A record year for green bank debt


Issuance of euro benchmark ESG bonds in the financials space is set to break records this year. As the energy transition steps up pace, we expect supply of ESG bonds to rise again next year to a total of EUR 75bn (versus EUR 70bn in 2023). We expect supply of senior non-preferred bonds to rise to EUR 35bn, while the supply of green covered bonds is likely to remain stable.
Issuance of euro benchmark ESG bonds in the financials space is set to break records this year
Use of proceeds bonds tend to be the preferred ESG instruments both for investors and issuers
Senior non-preferred bonds are the preferred rank of debt to issue ESG-labelled bonds
As the energy transition steps up pace, we expect supply of ESG bonds to rise again next year to a total of EUR 75bn (versus EUR 70bn in 2023)
We expect supply of senior non-preferred bonds to rise to EUR 35bn, , while the supply of green covered bonds is likely to remain stable
Issuance of euro benchmark ESG bank bonds in 2023 is set to be the highest on record. Now standing at around EUR 70bn, this number is already higher than the total amount issued in 2022 (EUR 66bn). Furthermore, the preferred ESG label remains the green use of proceeds one. From a total of 97 bonds issued, 74 were green-labelled, 20 had a social label, 3 were sustainable, and one was considered a novelty given its sustainability-linked loan funding framework (see ). This preference for green bonds corroborates with the results of our , conducted in July this year. That coupled with a more advanced legislative environment for standards in green bonds make them the instrument of choice for both issuers and investors.

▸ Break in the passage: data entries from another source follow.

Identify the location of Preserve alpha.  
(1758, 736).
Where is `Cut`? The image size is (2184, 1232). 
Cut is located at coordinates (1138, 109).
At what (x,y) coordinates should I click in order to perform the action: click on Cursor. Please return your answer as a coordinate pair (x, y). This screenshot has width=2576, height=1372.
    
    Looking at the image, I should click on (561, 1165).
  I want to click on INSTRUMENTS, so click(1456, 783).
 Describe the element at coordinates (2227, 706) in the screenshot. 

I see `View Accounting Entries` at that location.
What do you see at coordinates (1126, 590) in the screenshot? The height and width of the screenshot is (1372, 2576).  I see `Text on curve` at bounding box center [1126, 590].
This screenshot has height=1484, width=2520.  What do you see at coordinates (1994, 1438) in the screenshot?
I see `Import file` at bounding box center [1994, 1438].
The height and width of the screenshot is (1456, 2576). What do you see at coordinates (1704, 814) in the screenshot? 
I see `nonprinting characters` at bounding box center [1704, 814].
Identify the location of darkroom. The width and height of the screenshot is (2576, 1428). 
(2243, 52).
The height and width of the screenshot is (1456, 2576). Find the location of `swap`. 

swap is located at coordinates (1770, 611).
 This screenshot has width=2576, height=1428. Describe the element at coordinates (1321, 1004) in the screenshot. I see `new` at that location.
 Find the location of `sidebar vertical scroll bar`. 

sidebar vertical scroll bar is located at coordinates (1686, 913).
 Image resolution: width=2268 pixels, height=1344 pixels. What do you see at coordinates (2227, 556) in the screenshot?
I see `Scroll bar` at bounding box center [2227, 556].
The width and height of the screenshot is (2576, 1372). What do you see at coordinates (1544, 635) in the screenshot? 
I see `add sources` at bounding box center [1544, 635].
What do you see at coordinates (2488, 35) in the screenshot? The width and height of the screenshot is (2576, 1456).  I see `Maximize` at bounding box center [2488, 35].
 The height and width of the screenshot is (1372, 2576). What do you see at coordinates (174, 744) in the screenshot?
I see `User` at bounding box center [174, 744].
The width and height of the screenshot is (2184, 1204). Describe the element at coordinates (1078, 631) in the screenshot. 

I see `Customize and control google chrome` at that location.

Furthermore, banks tend to prefer issuing senior non-preferred ESG bonds. For instance, a total of EUR 28bn of ESG-labelled senior non-preferred bonds were issued this year, which represents a share of close to 30% of total issuance. On the other hand, only 10% of total supply of covered bonds was ESG-labelled (EUR 18.5bn). And, in the senior preferred market, 19% of total issuance was ESG labelled (EUR 17.15bn).
The decreasing share of green covered bonds since 2021 regards the massive supply of covered bonds that banks have issued between 2022 and 2023. The rise of interest rates coupled with the volatility and the uncertainty lived in financial markets drove both issuers and investors to search for the safe-haven nature of covered bonds. However, as the pricing advantage of green covered bonds over standard covered bonds is only marginal, there were not sufficient reasons (from a funding cost point of view) for banks to prefer issuing a green covered bond over a non-green one. In terms of the use of proceeds, both covered and senior non-preferred bonds can finance several projects, from renewable energy projects to the mortgage of a house with an energy performance label ranking within the top 15% of the housing stock of a specific country. Nevertheless, there is a clear pricing advantage for an issuer to print a green senior non-preferred bond over a standard one, and that might explain the increasing issuance of green senior non-preferred bonds over the last years.
Considering the above, we expect issuance of green senior non-preferred bonds to increase in 2024 to an all-time high of EUR 35bn. As the energy transition becomes more and more urgent, banks are likely to increase lending to finance companies’ investments related to the energy transition. Therefore, banks will be able to issue more ESG-labelled bonds to finance these loans. Furthermore, as interest rates are expected to gradually decrease in the second half of 2024, it will become more attractive for companies to borrow and finance projects in order to accelerate the green transition.
With regards to green covered bonds, we expect supply to increase modestly to EUR 20bn. As mortgage lending growth is likely to remain modest, despite some pick-up in the second half of the year, green covered bond issuance will most likely be similar to that of this year.